Because we are a little crazy, and harbor secret thoughts of going around the world some day. Not everyone harbors the same dreams as we do. We want to be travelers while they are trapped by the comfort of being tourists. We want to traverse the globe while they are content with sight-seeing the city. Our little space is too small, too confining; we want to breathe free, take territories in our hearts, and see all that our world has got to offer.

Exhausted and waiting for the bus in Paris.

Exhausted and waiting for the bus in Paris.

Why do you think women travel solo?

13 replies »

  1. Travel as a guy is a bit different I guess. I do wonder about the ladies though as when I travel with my female colleagues, I’m their “protector.” Some cultures are very bad and I see it at times. The guys cat calling and having rhat longing look in their eyes and just being downright rude.

    Maybe they’ve slept with previous travelers and now stupidly think that every solo female traveler is looking for a hookup, sigh…

    To answer your question: I assume the same reason why guys travel; to see the world…

    Liked by 1 person

    • Yes, I believe so’s really different for the sexes in the general responses they get. In Malaysia, I learnt that I was respected when I wore the hijab though I’m not a I know that if I get to predominantly Muslim countries it would be wise to cover up. A friend in Penang was stalked by a guy on his motorbike who kept asking “How much?” He was assuming she was there as a prostitute, which totally freaked her out! In Pula, Croatia there was a flirty waiter who really wanted to know where I was staying and kept on winking like I was part of his game.
      Yeah, we all travel to see the world but as women we just have to take greater care..sadly.


  2. I once lived in a back packers in Plymouth, UK. And what went on there was like a house of orgies, guy would meet at the dinning room and after a few beers and changing of stories guys would end up sleeping together and in the morning they all went their way. It was I have to say, a traumatic experience.


    • Oh my! Incomprehensible to say the least.! Sometimes, travelers trivialize sex so much that they forget themselves, how they would ordinarily behave at their homes and it’s sad.


  3. I’m happy to read that finally someone has a different perspective on this topic.
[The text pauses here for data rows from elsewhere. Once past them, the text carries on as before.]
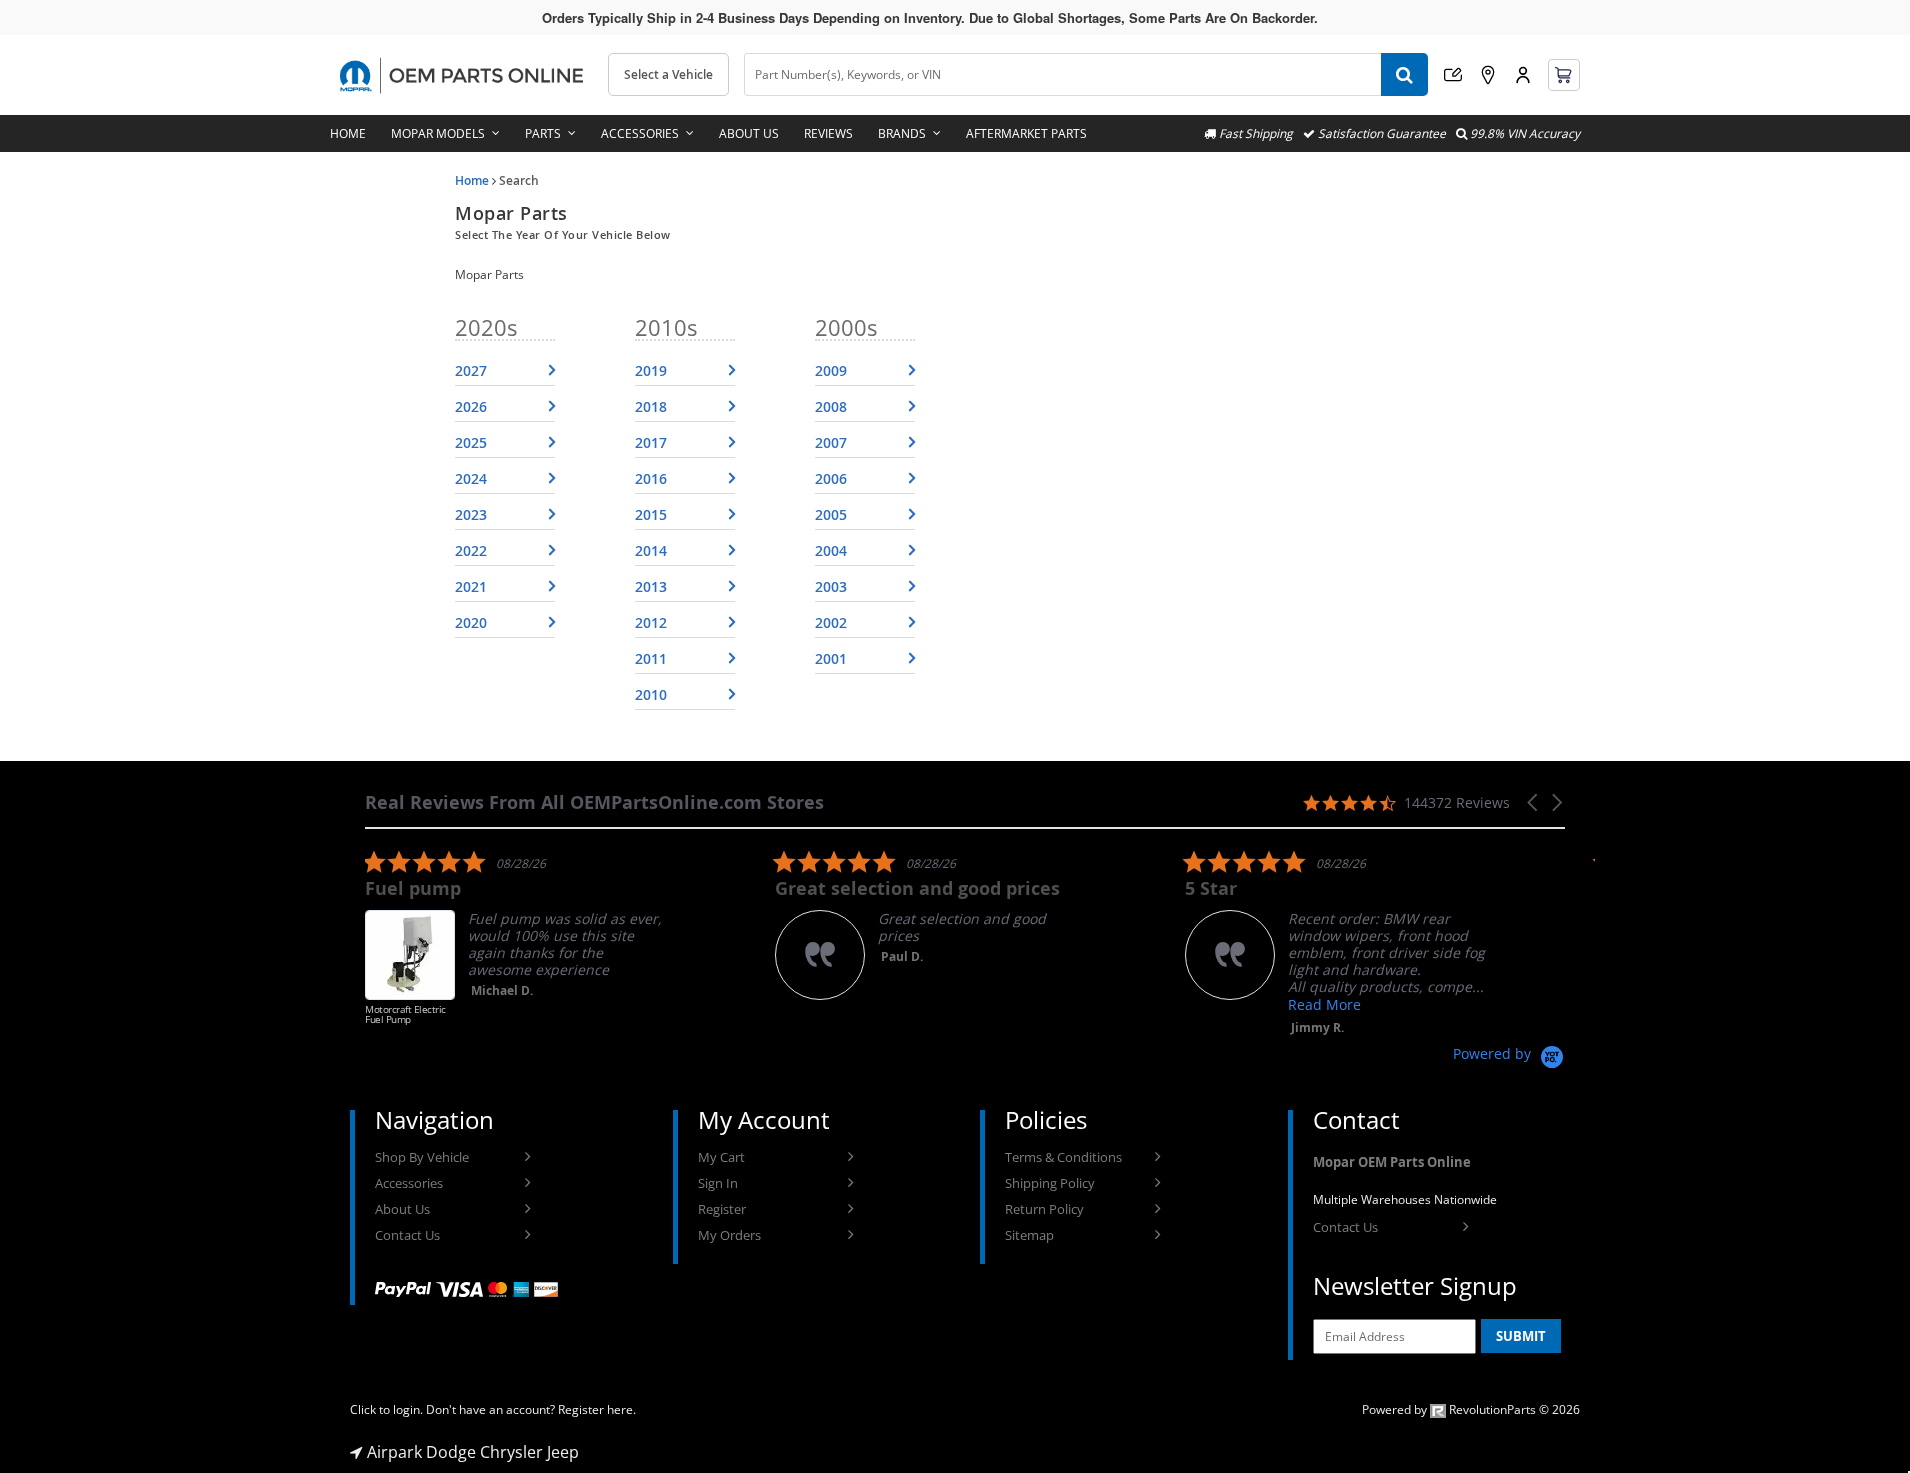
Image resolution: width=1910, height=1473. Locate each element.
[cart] (1564, 75)
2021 (471, 586)
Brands (902, 133)
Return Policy (1044, 1209)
It’s rare to read that not every chick out there thinks it’s cool to sleep with a bunch of guys while travelling. I personally think it could be too risky and it’s not even worth it. As a women and future world traveler, I want to make sure that I maintain my well-being and health. So sleeping with guys around the world is out of the question for me.


    • Yes, I totally in itself is already stressful, sleeping with people while on the road is always fraught with issues of its own, an additional stress factor, not to mention the risks of STD’s!


  4. My friends think am crazy for taking solo trip’s .I gave up on trips with friends because getting time and money at the same time was a challenge. I was asked “how much” in Dubai and Thailand severally .i guess it’s a problem solo female travellers face all these time .one more measure I take is I never let the taxi drivers or hotel staff know I am in town alone. I always pretend I am in town with friends but the are staying in a different hotel . lastly I am glad to know am not crazy for choosing to travel alone.


    • You are definitely not alone Anne, quite a number of women are setting off solo. It’s great you are cautious in your approach, and never letting the taxi drivers or hotels know too much.


  5. What a great article! The best I have read on a long time. I have had a lot of problems with this as well while travelling alone! And yes this is right on point, and I am very happy to wrote this and that someone finally took this up! Because we do not travel to get laid, so please guys around the world, stop harresing us sexually! Seriously!


  6. Women travel solo around the world because we want to achieve personal growth and independence. And because we can.

    Sadly, not everyone is congratulating this fact and until that takes place, we shouldn’t stop travelling but be cautious of our surroundings, be aware of the local culture, and not do anything that we wouldn’t normally do in our own countries.